__Texto para leitura__
# # # # #

Harold Innis é traduzido para o Português

* * Conserva-se o português de Portugal.

Filipa Subtil

Docente da Escola Superior de Comunicação Social, Instituto Politécnico de Lisboa, Lisboa-Portugal. Doutora em Ciências Sociais pelo Instituto Ciências Sociais da Universidade de Lisboa

INNIS, Harold A. O viés da comunicação. Petrópolis (RJ): Vozes, 2011. 352p.

O Viés da Comunicação, tradução de The Bias of Communication, um livro de Harold A. Innis, publicado pela primeira vez em 1951, e que é hoje considerado canônico nos estudos da Comunicação e dos Media, está finalmente disponível em Língua Portuguesa, na colecção Clássicos da Comunicação Social, da Editora Vozes. A obra conta com uma apresentação de Antônio Hohlfeldt, coordenador da coleção, um prefácio de Luiz C. Martino, também responsável pela tradução e notas, e dois outros prefácios de acadêmicos canadenses. O Viés da Comunicação é composto por oito capítulos e dois apêndices. O volume está organizado a partir de duas temáticas principais: uma abordagem comunicacional da história e uma reflexão crítica sobre a situação da cultura e da tecnologia na primeira metade do século 20.

# # # # #

[Entradas de um conjunto de dados]

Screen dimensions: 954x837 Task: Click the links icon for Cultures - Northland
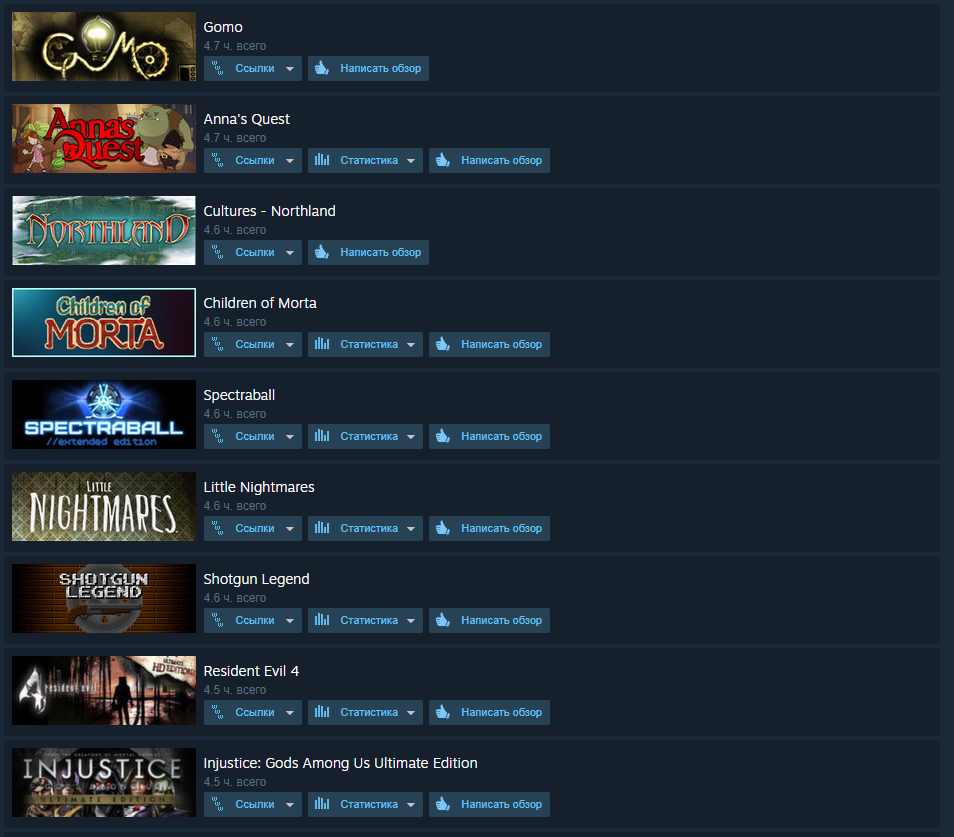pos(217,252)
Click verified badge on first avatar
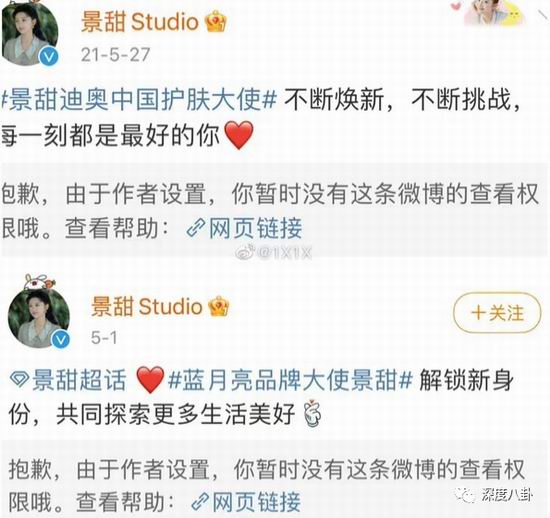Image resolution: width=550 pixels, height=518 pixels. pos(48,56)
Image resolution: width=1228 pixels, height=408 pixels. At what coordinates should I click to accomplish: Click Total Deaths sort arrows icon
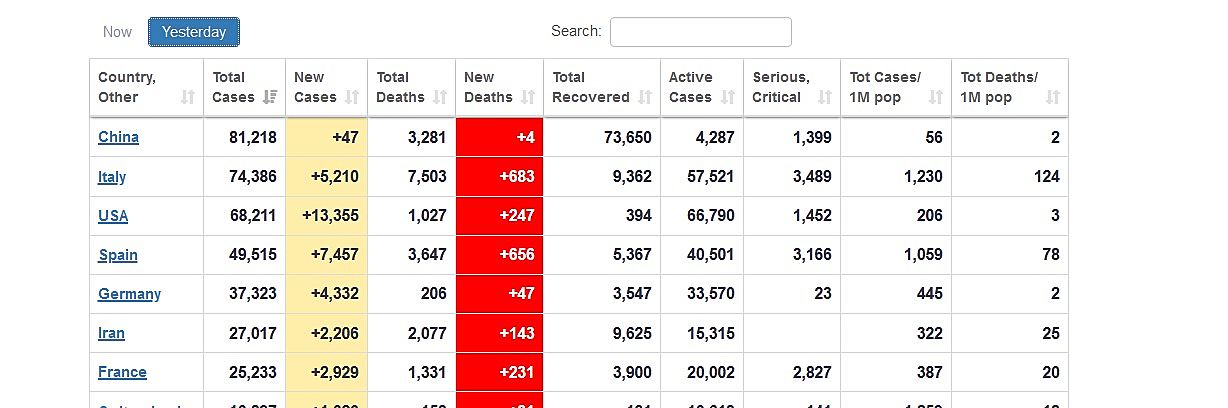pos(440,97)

# # # # #

__Trabalho a fazer__
- A) Segundo o texto para leitura, em que ano foi publicado pela primeira vez o livro The Bias of Communication?
- B) Reescreva os registros trocando "icon" por "button" e mantendo todo o resto igual. Deixe as imagens de fora da resposta.
O texto e os registros não têm relação entre si.

__Respostas às tarefas__
- A) Em 1951.

- B)
Screen dimensions: 954x837 Task: Click the links button for Cultures - Northland
pos(217,252)
Click verified badge on first avatar
Image resolution: width=550 pixels, height=518 pixels. pos(48,56)
Image resolution: width=1228 pixels, height=408 pixels. At what coordinates should I click to accomplish: Click Total Deaths sort arrows button
pos(440,97)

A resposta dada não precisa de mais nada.